Israeli Prime Minister Benjamin Netanyahu has warned Russian President Vladimir Putin against delivering an advanced air-defense system to Syria, saying it will further destabilize the war-torn region.
After a call between the two leaders on September 24, Netanyahu's office said the prime minister told Putin that "transferring advanced weapons systems into irresponsible hands will increase the dangers in the region.
He also said that Israel "will continue to defend its security and its interests" by staging bombing raids on Iranian military targets in Syria."
Israel's statement came on the same day that U.S. national security adviser John Bolton warned that Russia’s decision to supply Syria with an S-300 surface-to-air missile system was a “major mistake” and a “significant escalation” in Syria’s seven-year civil war.

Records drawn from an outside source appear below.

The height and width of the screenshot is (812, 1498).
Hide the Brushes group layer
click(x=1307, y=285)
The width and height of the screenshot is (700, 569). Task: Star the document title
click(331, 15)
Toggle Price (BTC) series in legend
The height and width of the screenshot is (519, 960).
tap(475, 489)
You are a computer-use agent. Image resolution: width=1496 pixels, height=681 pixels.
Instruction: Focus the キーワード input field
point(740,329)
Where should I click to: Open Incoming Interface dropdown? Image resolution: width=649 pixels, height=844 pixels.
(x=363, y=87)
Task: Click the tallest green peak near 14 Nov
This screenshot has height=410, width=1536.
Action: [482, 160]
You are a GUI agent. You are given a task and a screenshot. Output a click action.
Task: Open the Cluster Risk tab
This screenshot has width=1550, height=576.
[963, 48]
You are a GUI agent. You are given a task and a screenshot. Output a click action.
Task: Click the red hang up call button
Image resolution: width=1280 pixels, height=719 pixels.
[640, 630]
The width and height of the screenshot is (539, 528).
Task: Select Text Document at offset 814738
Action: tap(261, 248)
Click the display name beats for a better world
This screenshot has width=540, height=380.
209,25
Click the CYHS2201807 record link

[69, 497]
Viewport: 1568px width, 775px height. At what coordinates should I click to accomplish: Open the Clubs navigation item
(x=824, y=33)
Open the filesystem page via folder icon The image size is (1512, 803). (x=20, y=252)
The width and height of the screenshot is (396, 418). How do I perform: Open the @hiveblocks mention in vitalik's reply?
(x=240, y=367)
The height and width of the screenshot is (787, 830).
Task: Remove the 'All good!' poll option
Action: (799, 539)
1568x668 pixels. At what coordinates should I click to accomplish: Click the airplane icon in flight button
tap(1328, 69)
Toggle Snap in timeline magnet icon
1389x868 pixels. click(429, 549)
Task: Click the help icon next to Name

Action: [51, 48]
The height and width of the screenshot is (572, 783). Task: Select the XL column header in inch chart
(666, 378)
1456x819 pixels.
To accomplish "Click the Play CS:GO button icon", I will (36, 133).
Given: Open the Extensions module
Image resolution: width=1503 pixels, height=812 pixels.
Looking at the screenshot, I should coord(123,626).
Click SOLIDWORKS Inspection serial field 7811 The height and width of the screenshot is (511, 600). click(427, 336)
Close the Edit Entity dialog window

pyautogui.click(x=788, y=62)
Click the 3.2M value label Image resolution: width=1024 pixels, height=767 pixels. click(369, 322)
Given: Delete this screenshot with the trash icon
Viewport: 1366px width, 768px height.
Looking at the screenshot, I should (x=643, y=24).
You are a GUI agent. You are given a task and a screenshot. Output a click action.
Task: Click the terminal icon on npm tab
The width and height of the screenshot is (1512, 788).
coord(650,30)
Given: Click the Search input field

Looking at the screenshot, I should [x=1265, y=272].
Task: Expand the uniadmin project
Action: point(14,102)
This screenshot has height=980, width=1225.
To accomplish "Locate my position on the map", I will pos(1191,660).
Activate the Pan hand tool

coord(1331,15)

Israeli planes have carried out a number of deadly air strikes on Iranian military targets in Syria this year, largely undeterred by the Russian military presence there, apparently owing to close consultations between the Israeli and Russian militaries that Netanyahu's office said were reaffirmed during the phone call.
But last week, Russia for the first time challenged an Israeli incursion into Syria, blaming it in part for the downing of a Russian military plane that killed all 15 people on board.
Syrian air defenses mistakenly shot down the Russian Il-20 surveillance plane on September 17 following an Israeli bombing raid. Moscow claims the Russian plane was hit because Israeli pilots were using it as "cover."
Putin has described the incident as a "chain of tragic accidental circumstances."
The incident led Russia this week to announce new security measures to protect its military in Syria, including supplying the Syrian Army with an S-300 system and jamming radars of nearby warplanes.
Russia at an earlier stage in the war had suspended sending an S-300 system to Syria amid Israeli concerns that the missiles could be used against it.
But Russian Defense Minister Sergei Shoigu said that "the situation has changed, and it's not our fault."
Netanyahu in the phone call with Putin continued to blame what his office called the "unfortunate incident" on "the Syrian military, which brought down the plane, and Iran, whose aggression is undermining stability."
Despite differing views of what happened, Netanyahu's office said the Russian and Israeli leaders "agreed to continue dialogue between professional teams and intermilitary coordination via military channels."